EUera de manhã cedo no Burundi quando uma de nossas pacientes partiu para o hospital, com seu bebê amarrado às costas e seu filho doente de quatro anos embalado em seus braços. Quando as feridas com coceira de seu garotinho começaram a chorar e ele não parava de chorar, ela sabia que tinha que levá-lo para lá o mais rápido possível. Eles caminharam por quilômetros por uma trilha vermelha empoeirada, passando por palmeiras e campos de arroz enquanto seguiam seu caminho. Quando ela finalmente chegou, os médicos disseram que teriam que mudar seu filho para um prédio separado. “Ele tem mpox”, disseram.
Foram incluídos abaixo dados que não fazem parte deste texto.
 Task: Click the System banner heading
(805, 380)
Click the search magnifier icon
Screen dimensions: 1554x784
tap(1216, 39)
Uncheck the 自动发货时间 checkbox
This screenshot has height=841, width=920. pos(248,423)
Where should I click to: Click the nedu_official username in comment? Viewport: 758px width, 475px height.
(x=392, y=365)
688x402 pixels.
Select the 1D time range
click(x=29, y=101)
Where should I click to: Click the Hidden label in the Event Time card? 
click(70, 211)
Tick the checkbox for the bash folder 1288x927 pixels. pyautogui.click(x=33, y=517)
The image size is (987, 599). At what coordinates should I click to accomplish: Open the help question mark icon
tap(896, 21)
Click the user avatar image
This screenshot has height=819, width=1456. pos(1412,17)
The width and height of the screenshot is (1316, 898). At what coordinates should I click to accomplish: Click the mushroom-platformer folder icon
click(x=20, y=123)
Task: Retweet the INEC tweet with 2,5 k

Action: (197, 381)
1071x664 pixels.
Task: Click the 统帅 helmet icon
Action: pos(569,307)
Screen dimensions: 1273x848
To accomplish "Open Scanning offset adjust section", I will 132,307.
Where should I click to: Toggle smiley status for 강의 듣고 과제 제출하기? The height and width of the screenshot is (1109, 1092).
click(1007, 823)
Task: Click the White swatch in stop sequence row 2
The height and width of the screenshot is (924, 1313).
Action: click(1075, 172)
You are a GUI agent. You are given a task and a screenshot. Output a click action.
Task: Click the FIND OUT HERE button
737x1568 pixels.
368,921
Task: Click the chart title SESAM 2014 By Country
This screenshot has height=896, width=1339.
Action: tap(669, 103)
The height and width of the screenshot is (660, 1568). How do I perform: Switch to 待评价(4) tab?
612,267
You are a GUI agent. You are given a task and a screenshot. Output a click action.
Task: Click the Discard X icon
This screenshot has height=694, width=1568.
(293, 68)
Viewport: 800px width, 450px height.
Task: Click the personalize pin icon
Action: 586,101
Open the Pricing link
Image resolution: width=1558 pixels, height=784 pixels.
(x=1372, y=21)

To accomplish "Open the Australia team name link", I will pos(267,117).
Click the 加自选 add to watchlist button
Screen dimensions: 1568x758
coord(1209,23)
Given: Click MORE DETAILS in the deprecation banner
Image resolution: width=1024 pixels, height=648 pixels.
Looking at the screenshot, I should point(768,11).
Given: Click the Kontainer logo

Cenas como essa estão acontecendo diariamente em todo o Burundi — e em outros países da África Central — enquanto milhares de pessoas estão adoecendo com uma nova cepa de mpox que está devastando a região. Em 14 de agosto de 2024, a Organização Mundial da Saúde (OMS) declarado que os múltiplos surtos de mpox que ocorreram no continente africano eram uma Emergência de Saúde Pública de Preocupação Internacional. Embora o mpox já exista há décadas, uma nova cepa conhecida como clade Ib levou a milhares de infecções e centenas de mortes em países como a República Democrática do Congo (RDC), Burundi, Ruanda e República Centro-Africana.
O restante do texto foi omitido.